DATA FOR PROCESSING START

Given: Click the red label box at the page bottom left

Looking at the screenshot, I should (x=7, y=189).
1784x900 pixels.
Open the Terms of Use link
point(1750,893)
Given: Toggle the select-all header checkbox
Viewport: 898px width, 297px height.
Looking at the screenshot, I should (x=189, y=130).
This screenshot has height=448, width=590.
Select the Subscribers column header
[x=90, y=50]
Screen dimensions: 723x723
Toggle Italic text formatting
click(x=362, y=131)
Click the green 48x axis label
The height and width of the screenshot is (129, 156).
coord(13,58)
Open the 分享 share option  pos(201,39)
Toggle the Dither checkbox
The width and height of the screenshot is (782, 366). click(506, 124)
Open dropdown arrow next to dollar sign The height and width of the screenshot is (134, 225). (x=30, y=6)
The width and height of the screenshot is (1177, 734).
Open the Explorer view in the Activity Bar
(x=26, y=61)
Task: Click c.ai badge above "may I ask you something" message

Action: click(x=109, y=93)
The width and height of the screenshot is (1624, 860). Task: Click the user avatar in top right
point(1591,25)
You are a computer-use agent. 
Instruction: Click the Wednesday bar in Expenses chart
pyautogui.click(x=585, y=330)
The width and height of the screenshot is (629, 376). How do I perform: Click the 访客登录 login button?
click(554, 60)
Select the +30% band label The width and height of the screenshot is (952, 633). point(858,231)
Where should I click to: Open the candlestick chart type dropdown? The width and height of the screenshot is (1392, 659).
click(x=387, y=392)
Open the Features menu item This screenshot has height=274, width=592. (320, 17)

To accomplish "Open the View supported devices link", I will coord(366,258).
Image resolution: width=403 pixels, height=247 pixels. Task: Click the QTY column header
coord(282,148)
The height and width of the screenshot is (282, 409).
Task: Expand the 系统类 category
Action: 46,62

DATA FOR PROCESSING END

EXERCISE: Write out again, exactly as they appear above, the lines from the one containing "Select the +30%" to the final line, and only those.

TASK RESPONSE:
Select the +30% band label The width and height of the screenshot is (952, 633). point(858,231)
Where should I click to: Open the candlestick chart type dropdown? The width and height of the screenshot is (1392, 659).
click(x=387, y=392)
Open the Features menu item This screenshot has height=274, width=592. (320, 17)

To accomplish "Open the View supported devices link", I will coord(366,258).
Image resolution: width=403 pixels, height=247 pixels. Task: Click the QTY column header
coord(282,148)
The height and width of the screenshot is (282, 409).
Task: Expand the 系统类 category
Action: 46,62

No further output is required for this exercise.